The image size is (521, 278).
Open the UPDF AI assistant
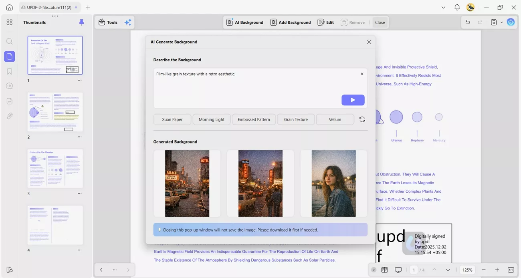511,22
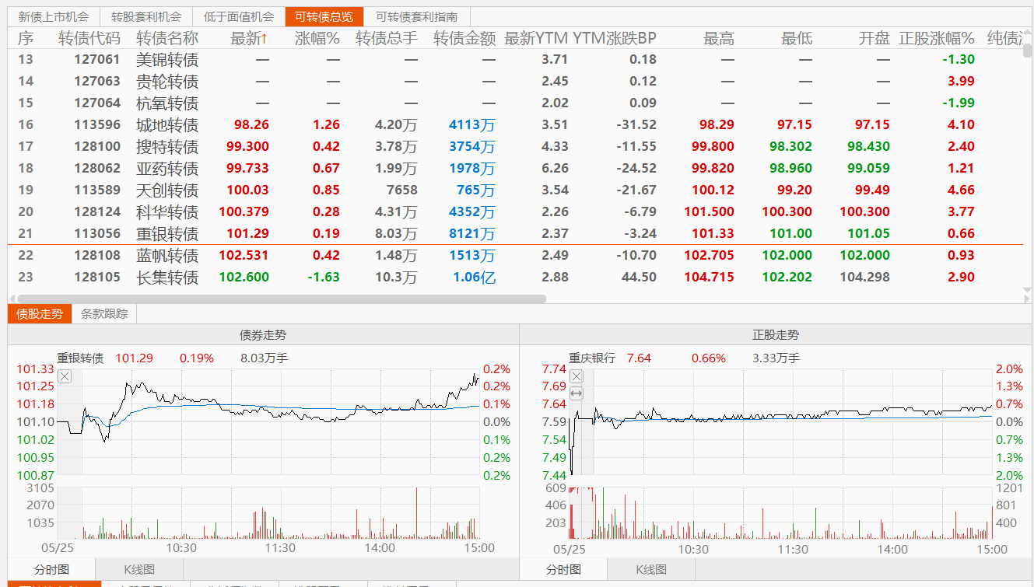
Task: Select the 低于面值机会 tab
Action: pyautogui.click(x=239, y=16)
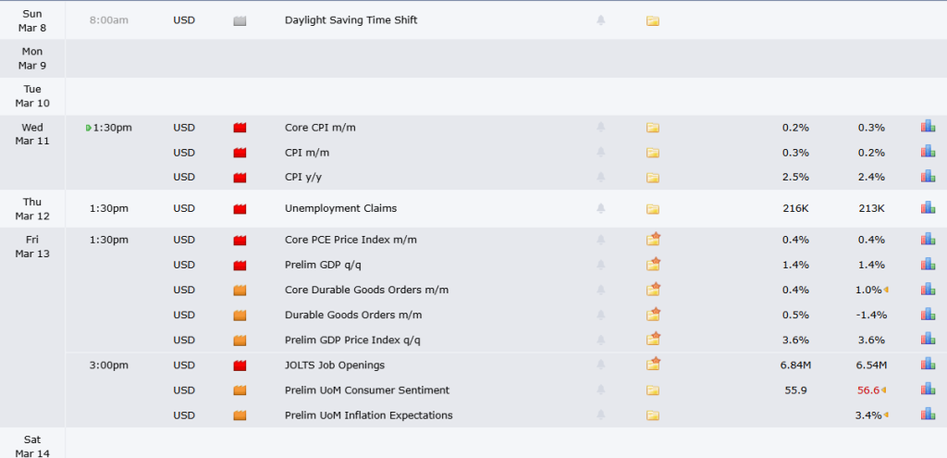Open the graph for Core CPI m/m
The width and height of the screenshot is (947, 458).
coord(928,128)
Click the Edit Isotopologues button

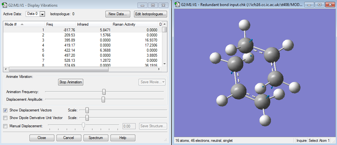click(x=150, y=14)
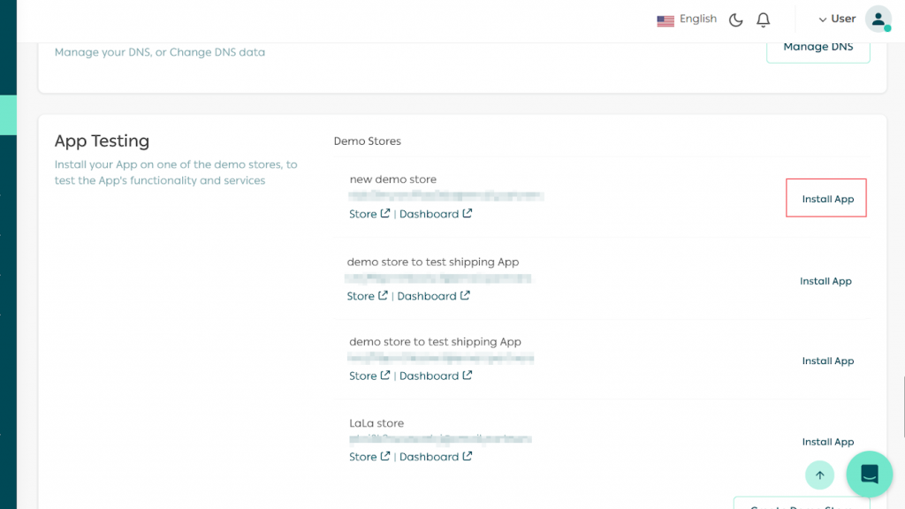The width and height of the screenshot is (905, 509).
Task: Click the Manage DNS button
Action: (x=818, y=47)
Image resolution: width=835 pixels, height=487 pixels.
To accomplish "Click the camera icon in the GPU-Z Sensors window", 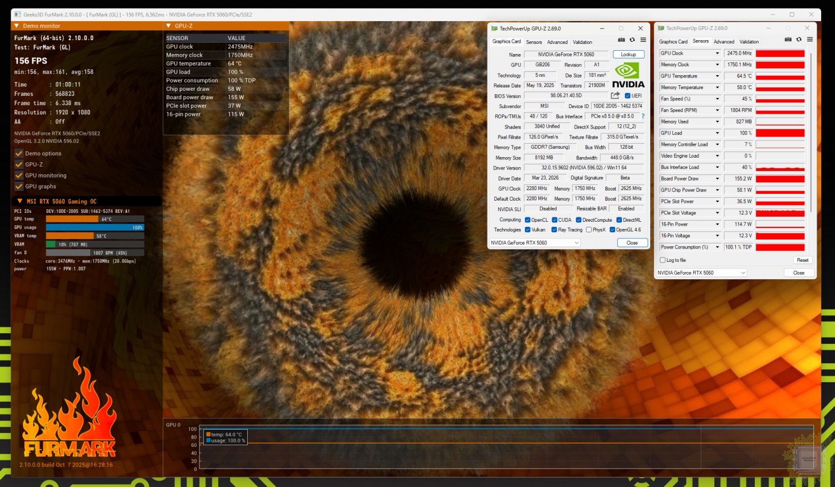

============

> Task directions: Quote each entry above verbatim and drop the pictures.

> Result of this task:
The image size is (521, 278).
Open the UPDF AI assistant
511,22
Task: Select the 低于面值机会 tab
Action: pyautogui.click(x=239, y=16)
Open the graph for Core CPI m/m
The width and height of the screenshot is (947, 458).
coord(928,128)
Click the Edit Isotopologues button

click(x=150, y=14)
The width and height of the screenshot is (905, 509).
Task: Click the Manage DNS button
Action: (x=818, y=47)
Image resolution: width=835 pixels, height=487 pixels.
To accomplish "Click the camera icon in the GPU-Z Sensors window", 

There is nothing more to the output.